Triple-negative breast cancer (TNBC) is an aggressive subtype that displays extensive intratumor heterogeneity and frequently develops resistance to neoadjuvant chemotherapy (NAC). An unresolved question is whether resistance is caused by the adaptive selection of rare mutations in pre-existing subclones (adaptive resistance), or alternatively through the acquisition of new mutations induced by the therapeutic agents. To investigate this question, we applied single cell DNA and RNA sequencing, in addition to bulk deep-exome sequencing, to study matched longitudinal samples from 20 TNBC patients during NAC. Deep-exome sequencing identified 11 patients in which NAC led to clonal extinction, and 9 patients in which clones persisted during NAC and established the resistant tumor mass.
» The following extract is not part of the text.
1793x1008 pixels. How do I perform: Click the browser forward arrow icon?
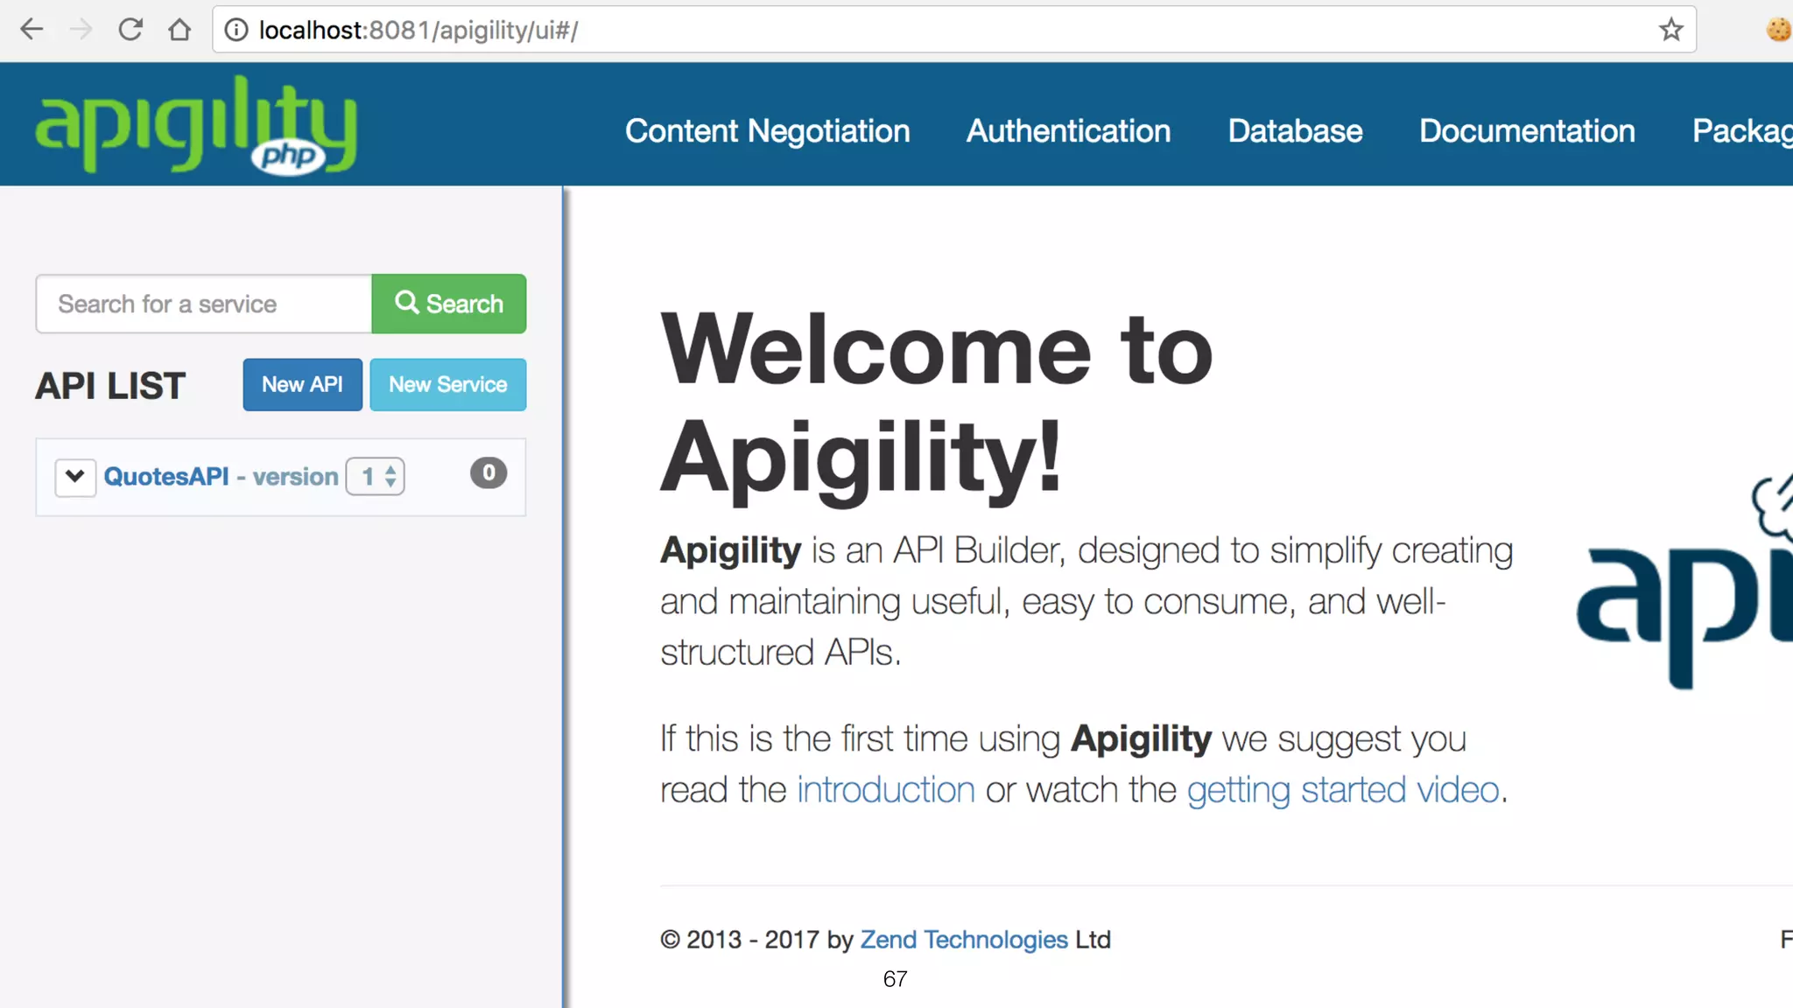click(81, 30)
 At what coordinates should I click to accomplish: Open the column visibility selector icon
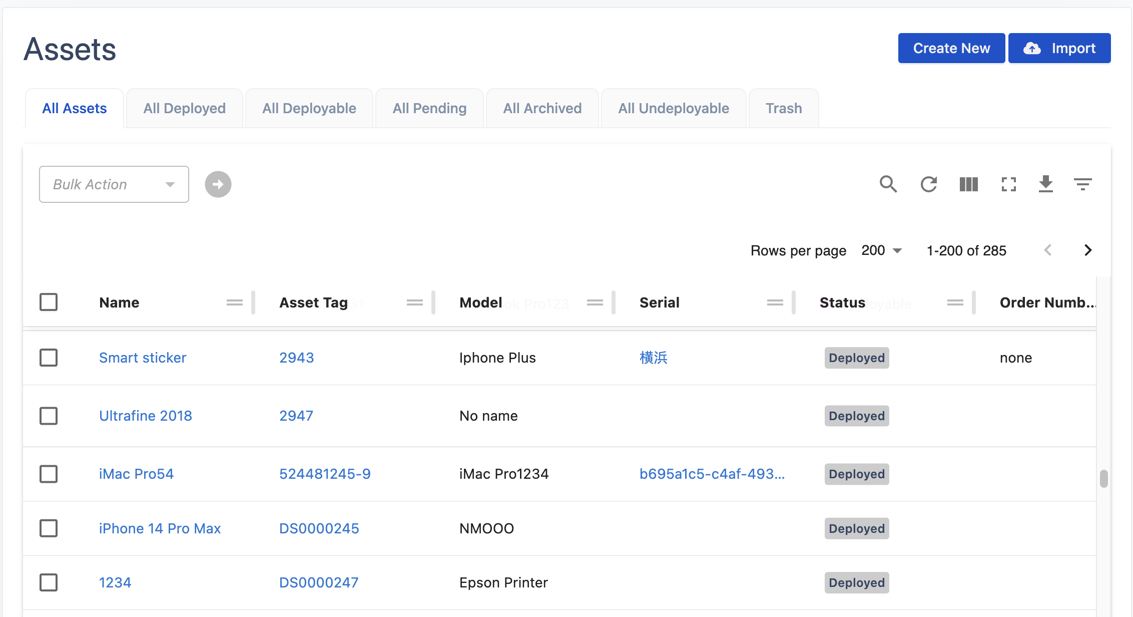tap(969, 184)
Single cell DNA sequencing of 1000 cells from 8 patients showed that clones with chemoresistant copy number profiles were pre-existing and selected in response to NAC, following an adaptive resistance model. In contrast, single cell RNA sequencing of 8,500 cells in 8 patients, showed that NAC induced transcriptional reprogramming in response to NAC, including the upregulation of MTORC, interferon response, MYC, EMT and Angiogenesis signatures. Our data suggests chemoresistance evolution is a two-step process that involves both the adaptive selection of genotypes, and acquired resistance of chemoresistant phenotypes.